A realização de uma auditoria especial do Tribunal de Contas do Estado sobre a transferência de 2 bilhões de reais do Plano 1.000, realizadas no governo Moisés, foi aprovada pelo Colegiado da Corte.
A prestação de contas do governo Carlos Moisés de 2022 foi aprovada com quatro restrições: 1) Falta de exatidão sobre informações contábeis relativas aos pagamentos do Plano 1.000 sobre convênios de transferências especiais; 2) Descumprimento na aplicação dos recursos FIA – Fundo da Infância e Adolescência; 3) Não cumprimento das verbas orçamentárias para a pesquisa científica. A Constituição obriga a transferência de 2% da receita e foi aplicado 1,95%.

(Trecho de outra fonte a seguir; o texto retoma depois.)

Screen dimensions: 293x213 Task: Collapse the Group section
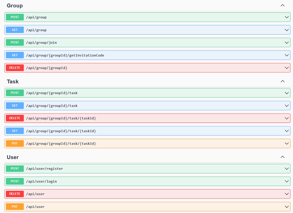coord(283,5)
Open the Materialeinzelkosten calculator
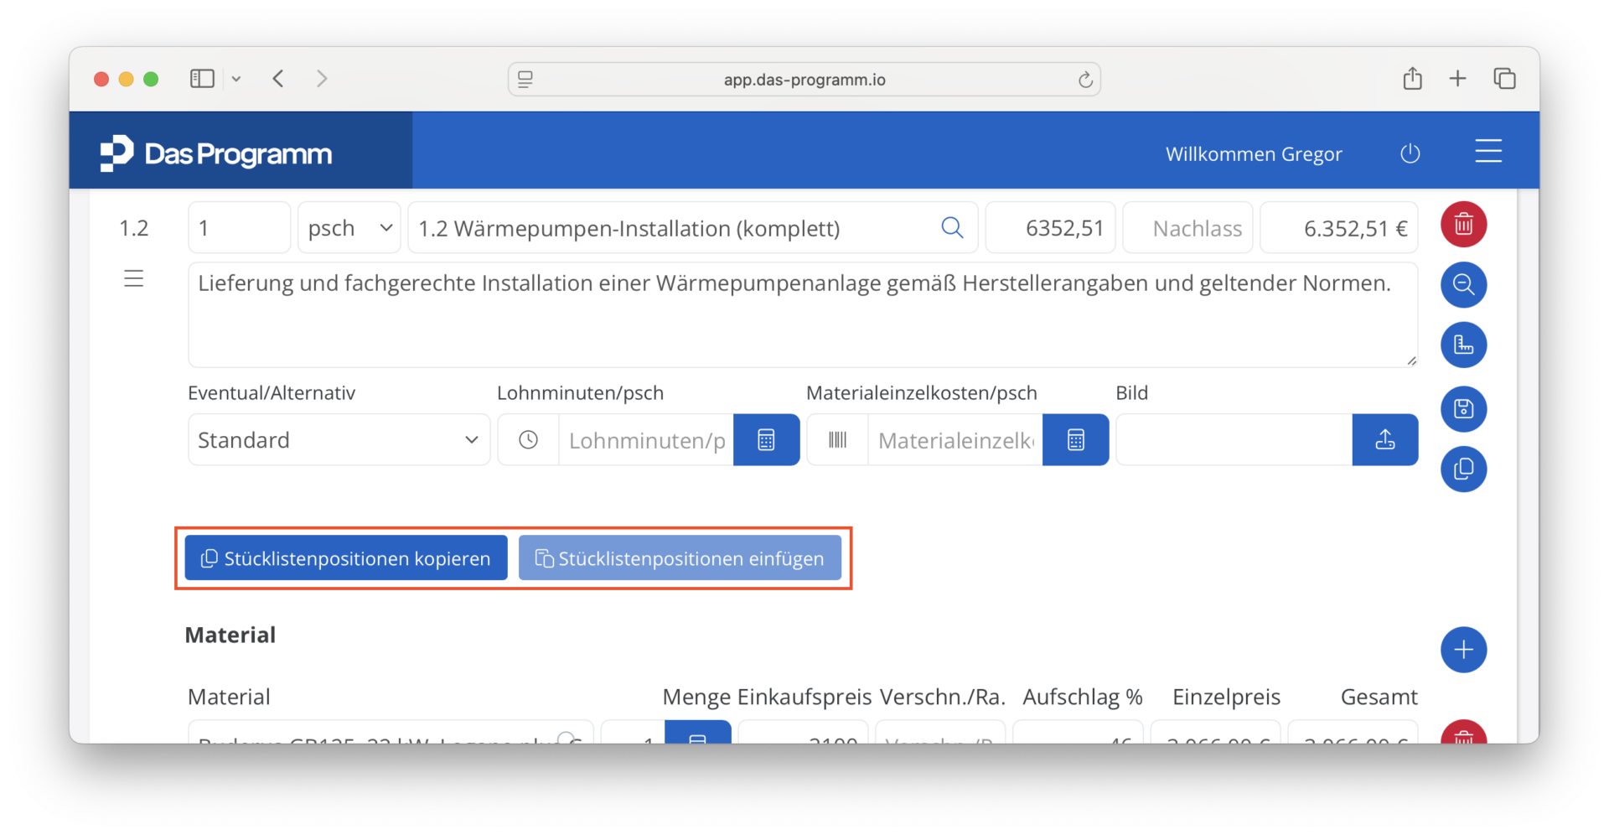 (x=1075, y=440)
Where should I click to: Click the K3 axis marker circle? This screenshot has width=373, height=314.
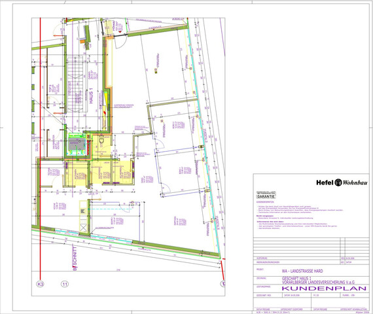coord(40,284)
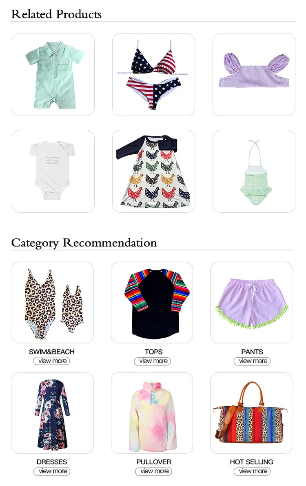Open the purple pom-pom shorts image

point(251,303)
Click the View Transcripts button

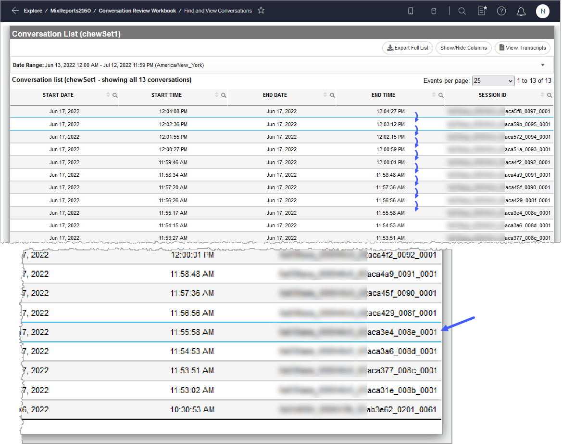coord(523,48)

A quarta ressalva foi acrescentada pelo relator, conselheiro Luiz Eduardo Cherem, durante a sessão, a partir de intervenção do Ministério Público de Contas. Tratou do aumento expressivo da renúncia da receita estadual de 113% em relação a 2021 e totalizando 20 bilhões de reais.

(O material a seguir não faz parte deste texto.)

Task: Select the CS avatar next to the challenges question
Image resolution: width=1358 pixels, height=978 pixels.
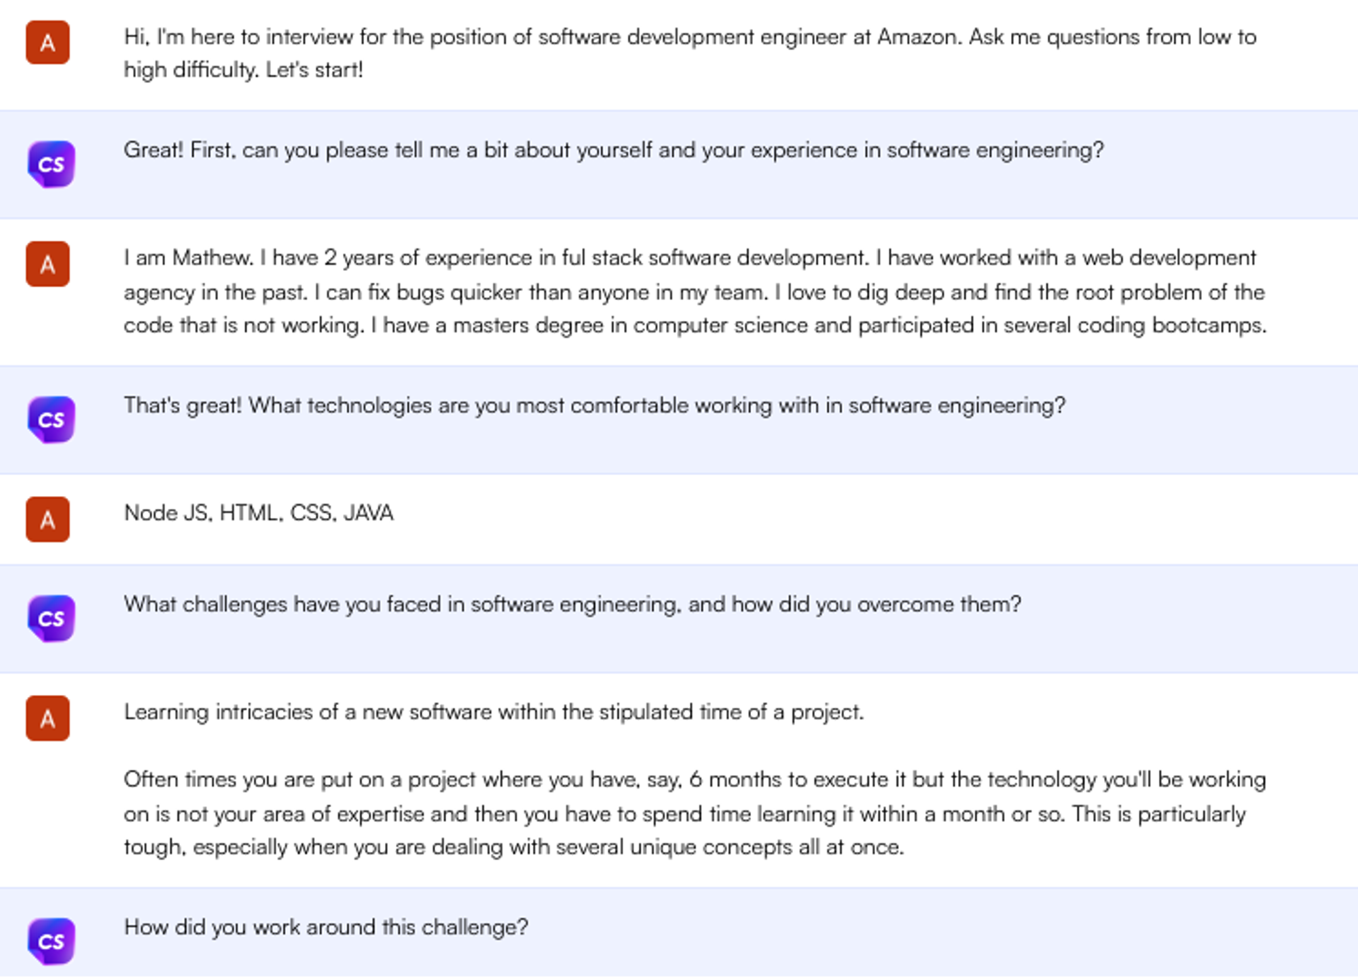Action: click(50, 618)
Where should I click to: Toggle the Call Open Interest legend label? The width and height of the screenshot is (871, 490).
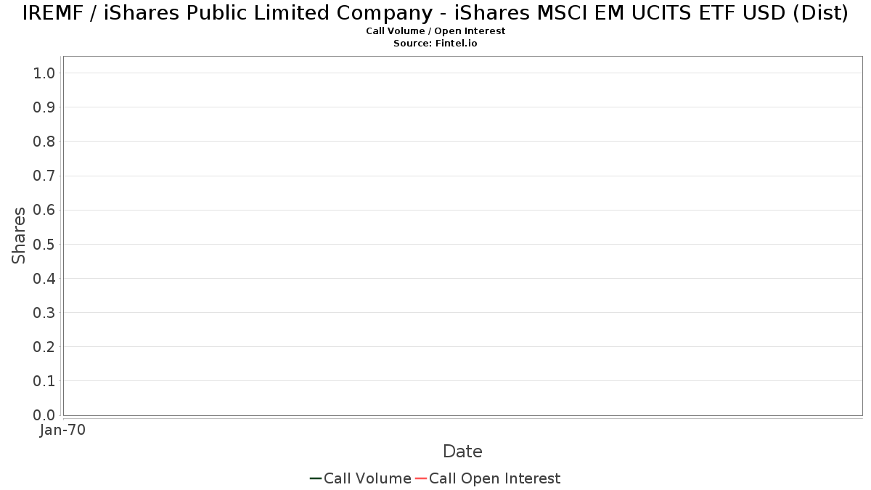(494, 478)
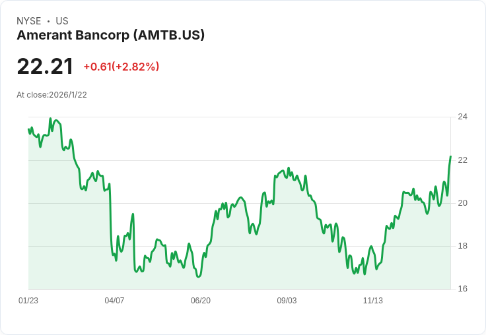
Task: Click the Amerant Bancorp (AMTB.US) title
Action: 111,36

O relatório técnico indicou também desrespeito ao artigo 42 da Lei de Responsabilidade Fiscal, que obriga superávit e na prestação de contas a Fonte 100 registrou um déficit de 157,7 milhões de reais.

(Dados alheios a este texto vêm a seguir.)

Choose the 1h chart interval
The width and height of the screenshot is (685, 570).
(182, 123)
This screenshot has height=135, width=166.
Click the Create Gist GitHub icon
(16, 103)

Outra constatação feita pelos técnicos: as despesas governamentais de 2021 e 2022 foram muito maiores do que a média histórica, mesmo com os recursos extras de 6 bilhões de reais recebidos do governo federal por conta da pandemia do coronavírus.
O documento revela, ainda, um aumento de 3,5 bilhões de reais com a folha de pagamento dos servidores e nas transferências voluntárias aos municípios somente no último ano do governo Moisés.